> PROVIDED MATERIAL
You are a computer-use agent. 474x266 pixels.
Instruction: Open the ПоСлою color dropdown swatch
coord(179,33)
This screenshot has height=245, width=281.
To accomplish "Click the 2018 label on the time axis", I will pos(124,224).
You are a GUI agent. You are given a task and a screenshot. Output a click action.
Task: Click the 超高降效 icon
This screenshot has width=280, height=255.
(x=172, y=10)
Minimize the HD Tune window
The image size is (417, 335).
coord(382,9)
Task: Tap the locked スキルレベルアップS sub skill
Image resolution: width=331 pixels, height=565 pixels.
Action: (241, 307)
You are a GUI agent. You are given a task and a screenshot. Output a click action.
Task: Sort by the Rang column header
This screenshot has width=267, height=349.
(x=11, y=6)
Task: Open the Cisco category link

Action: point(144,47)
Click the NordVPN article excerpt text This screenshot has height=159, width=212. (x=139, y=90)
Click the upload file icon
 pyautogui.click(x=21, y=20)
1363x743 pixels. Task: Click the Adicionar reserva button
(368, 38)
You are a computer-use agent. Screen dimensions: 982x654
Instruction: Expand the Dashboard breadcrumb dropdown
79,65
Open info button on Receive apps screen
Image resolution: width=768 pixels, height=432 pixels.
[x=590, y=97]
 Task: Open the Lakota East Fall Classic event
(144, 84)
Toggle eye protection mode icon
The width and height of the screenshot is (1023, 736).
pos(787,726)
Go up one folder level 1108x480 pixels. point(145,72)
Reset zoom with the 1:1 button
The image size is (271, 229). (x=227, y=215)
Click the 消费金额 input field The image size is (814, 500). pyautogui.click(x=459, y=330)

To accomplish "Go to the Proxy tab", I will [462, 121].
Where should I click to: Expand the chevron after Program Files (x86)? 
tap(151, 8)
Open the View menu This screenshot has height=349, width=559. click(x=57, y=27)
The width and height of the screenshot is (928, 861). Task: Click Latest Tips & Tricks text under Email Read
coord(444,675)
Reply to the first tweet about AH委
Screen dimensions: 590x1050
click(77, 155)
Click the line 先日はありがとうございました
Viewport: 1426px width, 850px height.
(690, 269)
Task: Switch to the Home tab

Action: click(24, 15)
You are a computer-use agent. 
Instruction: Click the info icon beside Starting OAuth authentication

> WHAT YOU NEED TO DO
In the listing above, find the line with "This screenshot has width=280, height=255." and the line with "Click the NordVPN", then reproduce both and every line between them exactly.

> WRITTEN RESPONSE
This screenshot has width=280, height=255.
(x=172, y=10)
Minimize the HD Tune window
The image size is (417, 335).
coord(382,9)
Task: Tap the locked スキルレベルアップS sub skill
Image resolution: width=331 pixels, height=565 pixels.
Action: (241, 307)
You are a GUI agent. You are given a task and a screenshot. Output a click action.
Task: Sort by the Rang column header
This screenshot has width=267, height=349.
(x=11, y=6)
Task: Open the Cisco category link

Action: point(144,47)
Click the NordVPN article excerpt text This screenshot has height=159, width=212. (x=139, y=90)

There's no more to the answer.